Police: Atlanta hostage taker gave us no choice

(CNN) -- The man who took firefighters hostage in suburban Atlanta was suffering from financial problems and a debilitating medical condition, police told reporters Thursday.

But authorities said they were not comfortable saying what exactly caused the man, identified Thursday by police as Lauren Holman Brown, to lure firefighters to his home with complaints of chest pain, then take them hostage.

Brown died Wednesday when police stormed the house in Suwanee, Georgia -- about 30 miles north of Atlanta -- after concluding he was unlikely to release his hostages safely, Gwinnett County Police Chief Charles Walters told reporters.

Police, communicating with Brown through a firefighter's radio, had given Brown food and restored electricity and cable television service to his foreclosed house, Walters said.

"He gave us nothing," Walters said.

Based on Brown's demeanor and his communications with negotiators, police determined they had no choice but to storm the house, Walters said. They moved in around 7:30 p.m. ET, police said.

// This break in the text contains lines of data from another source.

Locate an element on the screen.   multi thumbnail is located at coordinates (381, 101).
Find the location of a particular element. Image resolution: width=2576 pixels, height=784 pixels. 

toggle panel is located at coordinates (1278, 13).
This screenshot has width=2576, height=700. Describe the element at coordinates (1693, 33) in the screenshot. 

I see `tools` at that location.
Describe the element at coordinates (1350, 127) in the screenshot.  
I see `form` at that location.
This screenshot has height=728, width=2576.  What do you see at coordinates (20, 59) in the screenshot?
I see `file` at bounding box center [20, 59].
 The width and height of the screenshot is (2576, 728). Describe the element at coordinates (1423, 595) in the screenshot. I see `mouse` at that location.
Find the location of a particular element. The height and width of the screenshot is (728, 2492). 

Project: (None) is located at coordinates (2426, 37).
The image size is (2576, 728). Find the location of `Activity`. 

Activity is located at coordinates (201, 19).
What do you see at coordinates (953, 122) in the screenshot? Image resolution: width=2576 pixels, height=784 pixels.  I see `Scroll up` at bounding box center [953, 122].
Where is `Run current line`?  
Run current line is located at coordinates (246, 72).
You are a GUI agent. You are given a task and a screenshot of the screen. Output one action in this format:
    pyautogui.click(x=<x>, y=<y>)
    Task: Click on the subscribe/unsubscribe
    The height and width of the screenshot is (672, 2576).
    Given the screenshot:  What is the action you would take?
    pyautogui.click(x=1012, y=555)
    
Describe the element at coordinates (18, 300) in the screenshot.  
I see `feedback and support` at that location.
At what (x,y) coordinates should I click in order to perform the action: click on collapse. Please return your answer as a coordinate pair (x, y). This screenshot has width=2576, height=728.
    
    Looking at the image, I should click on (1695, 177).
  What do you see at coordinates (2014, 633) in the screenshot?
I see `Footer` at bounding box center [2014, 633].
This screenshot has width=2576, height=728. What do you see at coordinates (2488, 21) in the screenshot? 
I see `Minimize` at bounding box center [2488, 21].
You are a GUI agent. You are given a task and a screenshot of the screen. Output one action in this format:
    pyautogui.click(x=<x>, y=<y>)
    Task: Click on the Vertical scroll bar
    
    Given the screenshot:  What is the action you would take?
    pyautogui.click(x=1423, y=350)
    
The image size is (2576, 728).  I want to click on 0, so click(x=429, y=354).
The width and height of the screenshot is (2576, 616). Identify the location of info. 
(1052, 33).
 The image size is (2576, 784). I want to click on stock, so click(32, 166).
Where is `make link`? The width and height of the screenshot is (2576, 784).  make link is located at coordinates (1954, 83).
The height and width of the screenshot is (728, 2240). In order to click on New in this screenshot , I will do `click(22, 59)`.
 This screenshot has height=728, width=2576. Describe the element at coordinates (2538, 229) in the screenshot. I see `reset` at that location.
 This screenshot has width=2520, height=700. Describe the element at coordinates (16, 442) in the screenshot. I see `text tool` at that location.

In addition to Brown, who died of a gunshot wound, one police officer was shot in the incident.

The four firefighters being held hostage after Brown allowed one to leave to move a fire truck suffered minor injuries and were doing "remarkably well" Thursday morning, the county fire chief said. The police officer was recovering, according to officials.

Authorities said police had been called to Brown's home several times over the last 10 years, but said he had no criminal record other than a failure to appear charge in Acworth, Georgia.

Police have no mental health history for Brown, authorities said.

The house was foreclosed upon in November and was being prepared for sale, said Brad German, a spokesman for Freddie Mac. It was not clear what, if anything, that fact had to do with what unfolded Wednesday.

Jake Major, an 18-year-old neighbor who used to mow the alleged hostage taker's lawn, said he seemed "really nice, ... like a normal guy." His yard, though, "was a mess (and) inside it was just as bad," Major said.